Concepts in C++ should have had the same effect for Generic Programming in C++ that C++ had for Object Oriented Programming in C. The should have democratized generic programming and brought forth a renaissance in C++ library design. Instead, petty politics killed the most exciting change to C-like languages in years.

I think you're overstating things a bit. It's certainly true that Concepts would have been an improvement, and would have made life a whole lot easier for a whole lot of people -- but let's face it, "renaissance" implies that we're currently in a dark age, and that's overstating things quite a bit. Point one, there's pretty substantial work being done right now. Point two, concepts are not going to allow an average programmer to just decide that they're going to recreate something like Spirit or Proto or Xpressive this afternoon, or anything like that.

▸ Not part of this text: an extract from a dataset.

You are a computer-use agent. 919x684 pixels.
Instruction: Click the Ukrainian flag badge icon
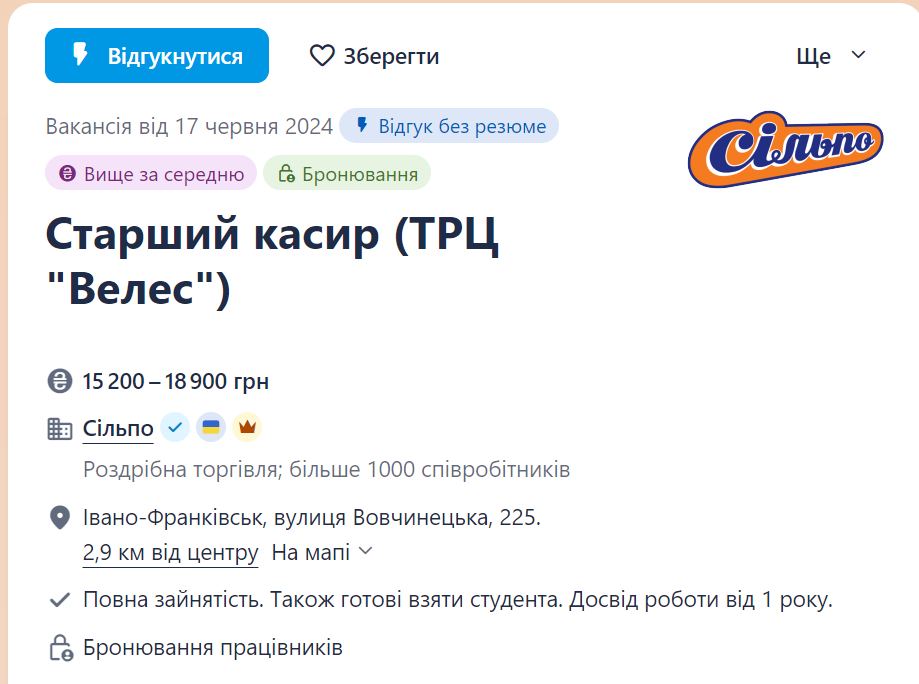pos(211,427)
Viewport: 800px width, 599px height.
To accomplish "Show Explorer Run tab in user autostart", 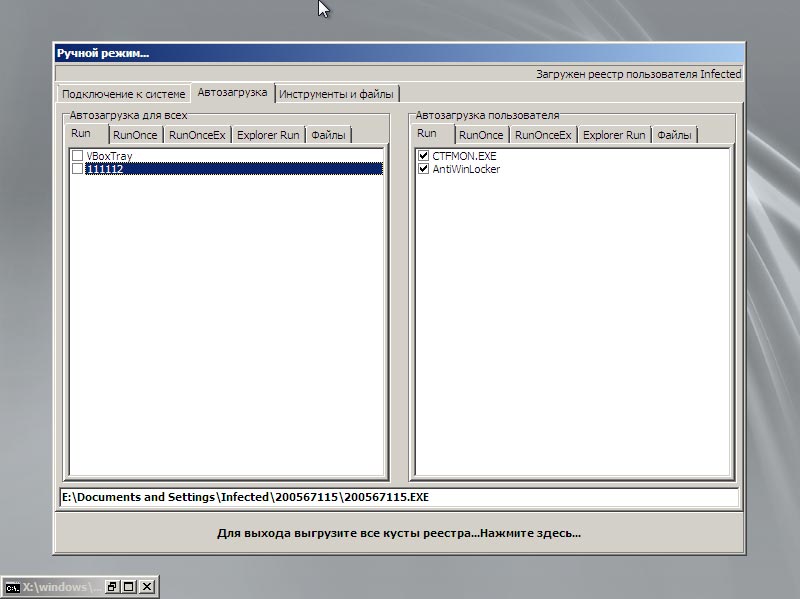I will coord(614,135).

I also the think "petty politics" is going overboard, at best. Howard Hinnant seems to have been the one who started the discussion at the last meeting that ultimately led to the removal of concepts from the draft standard -- and I find an accusation of his being involved with petty politics completely unbelievable. Quite the contrary, the (admittedly few) times I've talked with him, he struck me as a very level-headed person who was careful to evaluate ideas on their merits. Likewise, Beman Dawes, Bjarne himself, and (since you brought him up) Dave Abrahams don't seem to me exactly "petty politics" kinds of people either.

I'd also note that when it came to a vote, the overwhelming majority of committee members voted to remove them -- including (for one example) Douglas Gregor, the primary author of ConceptGCC, and one of the coauthors of both N1758 and N1849 (the two versions of the Indiana Proposal).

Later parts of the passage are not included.